RAS mutation leading to acquired resistance to dabrafenib and trametinib therapy in a multiple myeloma patient harboring BRAF mutation.

Multiple myeloma (MM) is still considered incurable and new therapeutic approaches are therefore needed. Deep-sequencing analysis revealed the presence of BRAF mutations in up to 15% of patients. The clinical experience of BRAF -targeted therapy in myeloma patients harboring BRAF mutation is still limited. We here report the case of a patient with penta-refractory (bortezomib, lenalidomide, carfilzomib, pomalidomide, and daratumumab) MM with extramedullary BRAF-mutated disease that achieved clinical response to dual BRAF and MEK inhibition.
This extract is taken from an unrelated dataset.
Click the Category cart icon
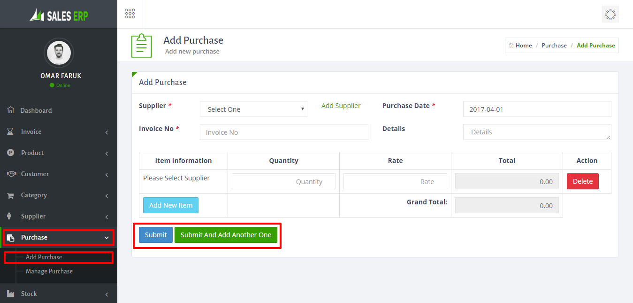The image size is (633, 303). point(10,195)
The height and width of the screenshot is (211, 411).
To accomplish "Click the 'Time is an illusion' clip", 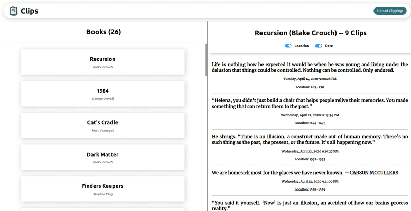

At the time of disease progression, gene sequencing analysis of the tumor at the time of progression demonstrated a clonal evolution with emergence of a NRAS mutation and persistence of BRAF and TP53 mutations. Backtracking of the NRAS mutation was performed by digital polymerase chain reaction on the baseline biopsy and identified the pre-existence of the NRAS at a subclonal level. This observation is the first report of acquired NRAS mutation leading to resistance to dual BRAF/MEK inhibitors in MM. These data suggest that a systematic search for RAS mutations using highly sensitive techniques should be performed before considering targeted therapy in relapsed myeloma with BRAF mutation.